What you are asked to do >>
In the records below, find the line that contains "Federation Links (59, 264)" and the line that contains "HAL (828, 36)". Set down exactly those lines and every line between them, and nothing more.

Records for processing >>
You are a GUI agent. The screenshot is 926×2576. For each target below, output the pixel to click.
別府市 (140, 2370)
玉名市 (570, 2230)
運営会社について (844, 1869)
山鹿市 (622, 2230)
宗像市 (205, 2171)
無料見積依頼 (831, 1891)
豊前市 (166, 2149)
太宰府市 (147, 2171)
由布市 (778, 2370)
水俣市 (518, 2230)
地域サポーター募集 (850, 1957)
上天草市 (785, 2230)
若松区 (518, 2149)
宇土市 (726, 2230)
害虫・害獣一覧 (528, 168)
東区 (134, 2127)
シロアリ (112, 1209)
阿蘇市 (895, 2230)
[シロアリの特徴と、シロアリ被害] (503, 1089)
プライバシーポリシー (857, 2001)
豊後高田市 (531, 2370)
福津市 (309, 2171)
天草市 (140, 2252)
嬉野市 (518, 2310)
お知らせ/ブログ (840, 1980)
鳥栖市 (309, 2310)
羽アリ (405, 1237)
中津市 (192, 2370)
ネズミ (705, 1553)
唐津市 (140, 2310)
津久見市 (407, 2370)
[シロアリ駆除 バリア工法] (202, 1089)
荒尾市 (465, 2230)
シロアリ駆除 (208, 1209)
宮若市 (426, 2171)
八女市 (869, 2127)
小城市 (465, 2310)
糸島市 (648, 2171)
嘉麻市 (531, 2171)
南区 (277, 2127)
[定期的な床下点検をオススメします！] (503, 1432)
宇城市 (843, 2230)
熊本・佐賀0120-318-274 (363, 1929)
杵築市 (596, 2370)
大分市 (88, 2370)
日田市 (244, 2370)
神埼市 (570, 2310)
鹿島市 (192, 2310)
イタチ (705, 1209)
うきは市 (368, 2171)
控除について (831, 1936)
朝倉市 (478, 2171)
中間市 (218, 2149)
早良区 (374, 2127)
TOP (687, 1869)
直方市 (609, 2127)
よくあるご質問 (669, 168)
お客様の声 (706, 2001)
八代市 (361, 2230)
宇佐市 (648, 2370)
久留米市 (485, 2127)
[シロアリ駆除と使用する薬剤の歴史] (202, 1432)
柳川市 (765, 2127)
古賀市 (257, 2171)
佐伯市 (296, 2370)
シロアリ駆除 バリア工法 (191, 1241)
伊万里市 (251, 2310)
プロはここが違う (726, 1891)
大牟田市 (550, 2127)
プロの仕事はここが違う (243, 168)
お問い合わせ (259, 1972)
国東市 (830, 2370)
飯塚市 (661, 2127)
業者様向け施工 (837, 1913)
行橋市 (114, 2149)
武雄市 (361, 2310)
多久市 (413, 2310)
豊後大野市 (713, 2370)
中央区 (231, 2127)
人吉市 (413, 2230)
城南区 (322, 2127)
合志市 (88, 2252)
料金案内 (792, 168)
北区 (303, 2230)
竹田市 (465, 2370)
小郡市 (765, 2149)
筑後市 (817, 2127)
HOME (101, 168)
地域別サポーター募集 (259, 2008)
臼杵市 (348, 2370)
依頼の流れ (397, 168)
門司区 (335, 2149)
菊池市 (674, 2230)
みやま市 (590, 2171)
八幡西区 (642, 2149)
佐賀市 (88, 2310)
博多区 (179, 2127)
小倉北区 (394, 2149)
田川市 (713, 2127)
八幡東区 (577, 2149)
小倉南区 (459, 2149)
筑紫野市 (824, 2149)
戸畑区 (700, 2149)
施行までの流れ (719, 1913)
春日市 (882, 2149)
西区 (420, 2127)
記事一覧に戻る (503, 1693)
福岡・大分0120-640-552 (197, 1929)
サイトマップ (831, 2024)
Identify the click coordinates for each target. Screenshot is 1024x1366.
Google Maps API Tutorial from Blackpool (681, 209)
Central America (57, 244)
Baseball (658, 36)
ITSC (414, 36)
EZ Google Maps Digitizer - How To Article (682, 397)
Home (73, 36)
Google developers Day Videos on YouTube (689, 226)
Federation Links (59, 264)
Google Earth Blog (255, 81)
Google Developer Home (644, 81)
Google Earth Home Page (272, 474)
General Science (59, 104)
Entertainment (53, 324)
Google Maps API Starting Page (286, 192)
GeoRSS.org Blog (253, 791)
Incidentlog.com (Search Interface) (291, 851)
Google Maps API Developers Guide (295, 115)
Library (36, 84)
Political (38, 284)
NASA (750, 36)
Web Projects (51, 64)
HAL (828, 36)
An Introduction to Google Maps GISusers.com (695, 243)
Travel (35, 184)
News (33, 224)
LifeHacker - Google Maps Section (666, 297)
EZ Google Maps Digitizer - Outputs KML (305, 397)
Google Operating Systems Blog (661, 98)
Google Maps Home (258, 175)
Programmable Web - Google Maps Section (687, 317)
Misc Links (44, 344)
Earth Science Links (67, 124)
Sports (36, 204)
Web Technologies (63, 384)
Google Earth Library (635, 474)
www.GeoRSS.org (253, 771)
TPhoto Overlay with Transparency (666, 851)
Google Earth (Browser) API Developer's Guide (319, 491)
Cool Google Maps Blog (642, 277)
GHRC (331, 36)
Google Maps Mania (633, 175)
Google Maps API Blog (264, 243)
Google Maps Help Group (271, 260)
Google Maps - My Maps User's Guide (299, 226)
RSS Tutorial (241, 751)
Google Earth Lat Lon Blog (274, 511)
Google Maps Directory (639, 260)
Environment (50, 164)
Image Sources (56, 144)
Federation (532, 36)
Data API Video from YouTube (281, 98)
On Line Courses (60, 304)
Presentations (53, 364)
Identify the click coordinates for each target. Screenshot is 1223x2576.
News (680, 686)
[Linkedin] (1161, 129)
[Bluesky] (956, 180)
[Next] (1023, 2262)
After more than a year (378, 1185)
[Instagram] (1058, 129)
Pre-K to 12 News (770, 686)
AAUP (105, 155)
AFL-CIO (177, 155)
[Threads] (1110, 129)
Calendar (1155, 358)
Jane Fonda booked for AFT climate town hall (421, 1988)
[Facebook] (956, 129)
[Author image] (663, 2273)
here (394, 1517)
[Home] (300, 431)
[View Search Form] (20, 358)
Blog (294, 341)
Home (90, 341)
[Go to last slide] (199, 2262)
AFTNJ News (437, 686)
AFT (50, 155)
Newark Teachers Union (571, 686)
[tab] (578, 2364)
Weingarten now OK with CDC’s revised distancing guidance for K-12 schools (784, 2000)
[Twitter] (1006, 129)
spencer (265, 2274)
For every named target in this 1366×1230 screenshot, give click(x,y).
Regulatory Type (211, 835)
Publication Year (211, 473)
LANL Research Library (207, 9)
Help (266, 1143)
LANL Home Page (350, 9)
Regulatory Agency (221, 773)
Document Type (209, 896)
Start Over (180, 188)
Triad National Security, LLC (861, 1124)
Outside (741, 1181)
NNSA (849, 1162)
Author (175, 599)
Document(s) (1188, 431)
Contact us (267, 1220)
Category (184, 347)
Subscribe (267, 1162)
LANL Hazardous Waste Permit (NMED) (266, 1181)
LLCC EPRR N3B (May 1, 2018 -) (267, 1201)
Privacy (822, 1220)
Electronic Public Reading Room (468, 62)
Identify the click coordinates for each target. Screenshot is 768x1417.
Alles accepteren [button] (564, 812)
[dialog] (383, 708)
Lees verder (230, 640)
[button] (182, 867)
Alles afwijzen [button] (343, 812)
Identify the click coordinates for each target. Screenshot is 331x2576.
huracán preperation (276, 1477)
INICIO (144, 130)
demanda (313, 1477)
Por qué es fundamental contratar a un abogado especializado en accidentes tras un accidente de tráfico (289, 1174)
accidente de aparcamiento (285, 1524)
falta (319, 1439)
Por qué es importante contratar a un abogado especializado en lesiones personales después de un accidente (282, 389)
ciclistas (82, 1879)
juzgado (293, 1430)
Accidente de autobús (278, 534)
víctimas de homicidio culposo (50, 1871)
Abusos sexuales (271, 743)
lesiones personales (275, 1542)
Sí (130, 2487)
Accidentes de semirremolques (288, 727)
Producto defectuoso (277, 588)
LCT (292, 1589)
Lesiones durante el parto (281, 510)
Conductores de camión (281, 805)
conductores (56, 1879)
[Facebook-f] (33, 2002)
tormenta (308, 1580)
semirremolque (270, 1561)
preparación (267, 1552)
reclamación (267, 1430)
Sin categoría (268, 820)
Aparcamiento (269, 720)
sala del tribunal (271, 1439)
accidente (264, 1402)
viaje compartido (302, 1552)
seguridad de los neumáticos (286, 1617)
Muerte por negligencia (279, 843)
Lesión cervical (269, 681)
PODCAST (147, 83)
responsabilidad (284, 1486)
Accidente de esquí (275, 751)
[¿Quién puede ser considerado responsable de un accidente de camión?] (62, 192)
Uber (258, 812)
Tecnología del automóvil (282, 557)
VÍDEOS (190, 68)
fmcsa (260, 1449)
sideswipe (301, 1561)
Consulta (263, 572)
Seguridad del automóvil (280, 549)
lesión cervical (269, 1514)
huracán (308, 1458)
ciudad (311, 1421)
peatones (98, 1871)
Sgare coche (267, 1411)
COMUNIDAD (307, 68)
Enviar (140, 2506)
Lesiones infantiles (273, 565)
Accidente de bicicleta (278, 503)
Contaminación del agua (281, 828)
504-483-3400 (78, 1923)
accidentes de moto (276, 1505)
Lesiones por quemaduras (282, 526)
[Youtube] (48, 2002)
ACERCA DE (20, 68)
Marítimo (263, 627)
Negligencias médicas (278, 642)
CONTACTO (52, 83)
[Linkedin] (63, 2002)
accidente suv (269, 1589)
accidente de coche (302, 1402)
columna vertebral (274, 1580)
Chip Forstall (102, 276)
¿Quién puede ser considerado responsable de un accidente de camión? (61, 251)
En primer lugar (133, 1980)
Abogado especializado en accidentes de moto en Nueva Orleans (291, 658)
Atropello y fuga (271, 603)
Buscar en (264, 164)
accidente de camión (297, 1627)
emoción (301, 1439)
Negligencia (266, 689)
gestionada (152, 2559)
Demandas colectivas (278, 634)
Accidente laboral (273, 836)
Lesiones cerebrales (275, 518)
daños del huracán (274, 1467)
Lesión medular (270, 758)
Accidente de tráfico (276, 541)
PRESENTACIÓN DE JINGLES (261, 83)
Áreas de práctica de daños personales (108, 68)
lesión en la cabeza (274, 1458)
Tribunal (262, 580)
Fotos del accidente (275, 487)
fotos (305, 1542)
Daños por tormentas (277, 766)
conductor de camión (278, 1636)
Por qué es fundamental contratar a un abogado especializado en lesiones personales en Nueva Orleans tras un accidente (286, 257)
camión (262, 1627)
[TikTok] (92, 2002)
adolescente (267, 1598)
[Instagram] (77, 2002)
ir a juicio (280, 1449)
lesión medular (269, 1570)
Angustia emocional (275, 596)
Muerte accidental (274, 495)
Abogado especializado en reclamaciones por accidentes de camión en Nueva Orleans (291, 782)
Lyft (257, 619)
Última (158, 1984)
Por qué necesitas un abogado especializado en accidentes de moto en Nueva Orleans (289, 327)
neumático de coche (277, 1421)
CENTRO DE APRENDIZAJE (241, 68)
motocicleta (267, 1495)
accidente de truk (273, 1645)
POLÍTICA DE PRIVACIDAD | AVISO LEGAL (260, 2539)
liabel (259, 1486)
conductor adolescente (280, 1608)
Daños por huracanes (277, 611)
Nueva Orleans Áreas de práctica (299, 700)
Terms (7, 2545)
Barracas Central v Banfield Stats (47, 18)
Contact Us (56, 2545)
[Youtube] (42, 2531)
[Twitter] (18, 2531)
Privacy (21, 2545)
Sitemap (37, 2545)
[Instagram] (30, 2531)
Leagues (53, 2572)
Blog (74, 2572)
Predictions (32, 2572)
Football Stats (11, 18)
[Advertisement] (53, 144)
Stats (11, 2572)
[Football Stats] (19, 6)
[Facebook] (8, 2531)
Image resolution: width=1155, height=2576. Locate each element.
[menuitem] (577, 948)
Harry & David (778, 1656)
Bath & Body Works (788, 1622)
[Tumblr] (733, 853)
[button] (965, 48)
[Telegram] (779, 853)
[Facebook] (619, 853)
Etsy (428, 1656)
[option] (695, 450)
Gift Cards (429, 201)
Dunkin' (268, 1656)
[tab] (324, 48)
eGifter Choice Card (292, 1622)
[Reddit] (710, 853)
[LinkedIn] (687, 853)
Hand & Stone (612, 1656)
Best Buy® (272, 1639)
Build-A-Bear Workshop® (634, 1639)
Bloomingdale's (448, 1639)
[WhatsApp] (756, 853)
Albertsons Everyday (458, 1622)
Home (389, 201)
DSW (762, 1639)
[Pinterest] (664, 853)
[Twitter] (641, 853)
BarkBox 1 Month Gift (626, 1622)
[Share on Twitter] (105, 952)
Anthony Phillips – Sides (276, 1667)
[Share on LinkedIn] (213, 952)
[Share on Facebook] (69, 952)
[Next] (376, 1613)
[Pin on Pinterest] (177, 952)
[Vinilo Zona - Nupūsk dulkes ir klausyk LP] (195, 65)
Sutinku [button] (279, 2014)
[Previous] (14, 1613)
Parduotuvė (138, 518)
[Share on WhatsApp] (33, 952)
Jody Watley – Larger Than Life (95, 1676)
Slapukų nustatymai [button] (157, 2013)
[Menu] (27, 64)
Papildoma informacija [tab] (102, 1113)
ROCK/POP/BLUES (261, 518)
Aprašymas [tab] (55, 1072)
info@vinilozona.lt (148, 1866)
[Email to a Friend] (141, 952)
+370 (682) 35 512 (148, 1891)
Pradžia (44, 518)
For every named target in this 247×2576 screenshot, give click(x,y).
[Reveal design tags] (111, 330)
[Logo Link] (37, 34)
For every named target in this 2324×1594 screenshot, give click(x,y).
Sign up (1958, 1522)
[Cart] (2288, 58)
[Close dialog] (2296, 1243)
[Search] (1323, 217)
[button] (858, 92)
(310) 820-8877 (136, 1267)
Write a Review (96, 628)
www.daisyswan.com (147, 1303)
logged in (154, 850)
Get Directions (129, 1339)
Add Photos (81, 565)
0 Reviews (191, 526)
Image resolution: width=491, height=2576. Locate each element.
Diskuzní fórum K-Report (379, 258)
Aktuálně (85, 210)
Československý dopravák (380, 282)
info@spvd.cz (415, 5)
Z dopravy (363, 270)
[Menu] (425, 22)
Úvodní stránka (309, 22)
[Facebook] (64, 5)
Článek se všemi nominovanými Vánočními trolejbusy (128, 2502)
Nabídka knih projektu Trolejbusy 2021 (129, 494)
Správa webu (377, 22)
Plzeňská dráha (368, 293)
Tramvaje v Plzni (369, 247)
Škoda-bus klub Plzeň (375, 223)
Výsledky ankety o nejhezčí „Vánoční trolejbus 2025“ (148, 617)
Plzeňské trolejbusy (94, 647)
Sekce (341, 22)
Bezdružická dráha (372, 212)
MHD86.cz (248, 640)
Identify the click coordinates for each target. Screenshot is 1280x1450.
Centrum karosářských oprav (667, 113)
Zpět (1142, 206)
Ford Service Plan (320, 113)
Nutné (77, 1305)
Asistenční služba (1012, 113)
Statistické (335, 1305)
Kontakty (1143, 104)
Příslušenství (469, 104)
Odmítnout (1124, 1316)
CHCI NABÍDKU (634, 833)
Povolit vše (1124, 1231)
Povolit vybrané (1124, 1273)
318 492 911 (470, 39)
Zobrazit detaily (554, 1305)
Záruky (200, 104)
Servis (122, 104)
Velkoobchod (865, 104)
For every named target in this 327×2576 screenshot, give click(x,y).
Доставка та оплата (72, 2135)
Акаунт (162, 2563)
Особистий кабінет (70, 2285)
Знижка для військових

Response to this exercise >>
Federation Links (59, 264)
Google Earth Blog (255, 81)
Google Developer Home (644, 81)
Google Earth Home Page (272, 474)
General Science (59, 104)
Entertainment (53, 324)
Google Maps API Starting Page (286, 192)
GeoRSS.org Blog (253, 791)
Incidentlog.com (Search Interface) (291, 851)
Google Maps API Developers Guide (295, 115)
Library (36, 84)
Political (38, 284)
NASA (750, 36)
Web Projects (51, 64)
HAL (828, 36)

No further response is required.